Neu geregelt wird die Verteilung der Schutzsuchenden auf die EU-Staaten. Mit einem "Solidaritätsmechanismus" sollen jene Länder, in denen viele Geflüchtete ankommen, wie beispielsweise Italien, Griechenland oder Spanien, entlastet werden. Geplant ist, dass pro Jahr mindestens 30.000 Geflüchtete aus diesen Ländern in andere EU-Staaten umverteilt werden. Wenn die Länder keine Flüchtlinge aufnehmen wollen, müssen sie Unterstützung leisten, zum Beispiel in Form von Geldzahlungen. Die Verteilung der Flüchtlinge war lange Zeit ein Knackpunkt bei den Verhandlungen. Auch der EuGH musste in der Vergangenheit über Klagen zur Umverteilung von Flüchtlingen entscheiden.

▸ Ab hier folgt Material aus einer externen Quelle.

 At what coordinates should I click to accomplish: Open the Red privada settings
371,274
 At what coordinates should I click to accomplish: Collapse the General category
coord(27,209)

An der Reform des EU-Asylrechts wird bereits seit 2015 und 2016 gearbeitet. Damals waren Länder im Süden Europas wie Griechenland mit einer Vielzahl ankommender Menschen aus Ländern wie Syrien überfordert. Nach langer Debatte hatten sich im Dezember 2023 die Mitgliedstaaten und das EU-Parlament geeinigt; im April 2024 gab das EU-Parlament seine endgültige Zustimmung. Auch in Deutschland war die Reform bei Experten umstritten. Nachdem nun der Ministerrat grünes Licht gegeben hat, haben die Mitgliedstaaten zwei Jahre Zeit, um die Vorgaben umzusetzen.
Euphorie und Skepsis in Deutschland
Als "wirklich historisch" bezeichnete Bundeskanzler Olaf Scholz (SPD) die Einigung. Besonders der solidarische Ansatz werde Länder wie Deutschland und Schweden entlasten. Das hofft auch Bundesinnenministerin Nancy Faeser (SPD), die bereits vor Wochen verkündigt hatte, dass Deutschland die notwendigen Anpassungen "sehr viel schneller vornehmen" werde.

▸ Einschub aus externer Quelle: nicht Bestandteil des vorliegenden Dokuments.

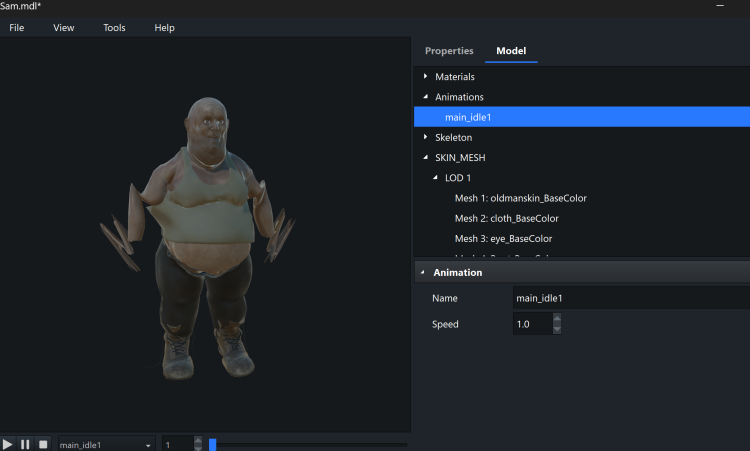Image resolution: width=750 pixels, height=451 pixels.
Task: Minimize the model viewer window
Action: coord(718,6)
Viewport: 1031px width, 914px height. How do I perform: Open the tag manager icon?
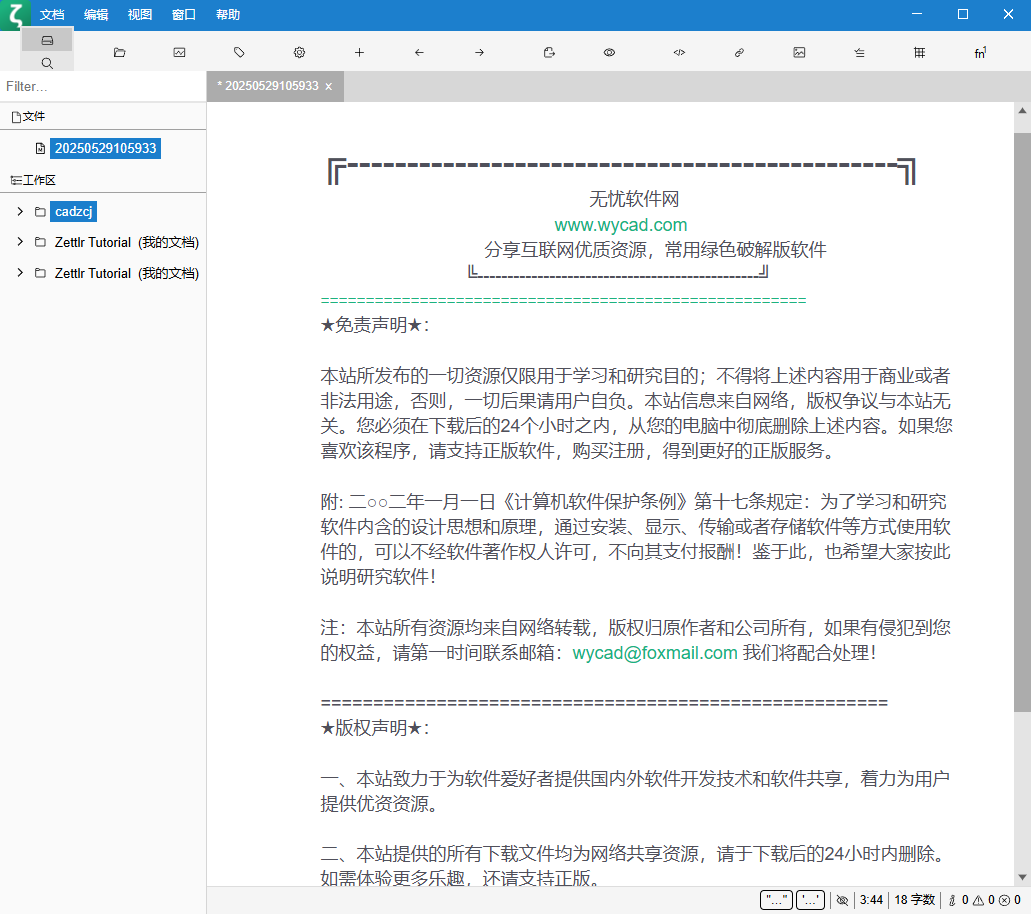click(x=239, y=52)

Nicht so optimistisch zeigt sich die Polizeigewerkschaft. Der Migrationsdruck werde trotz der Reform nach wie vor hoch bleiben, meinte deren Vorsitzender, Heiko Teggatz. "Solange insbesondere Deutschland die Anreize, nach Deutschland zu migrieren, nicht umgehend reduziert beziehungsweise abschafft, werden die Menschen weiterhin versuchen, illegal nach Deutschland einzureisen." Teggatz sprach sich für konsequente Zurückweisungen an den EU-Außengrenzen aus.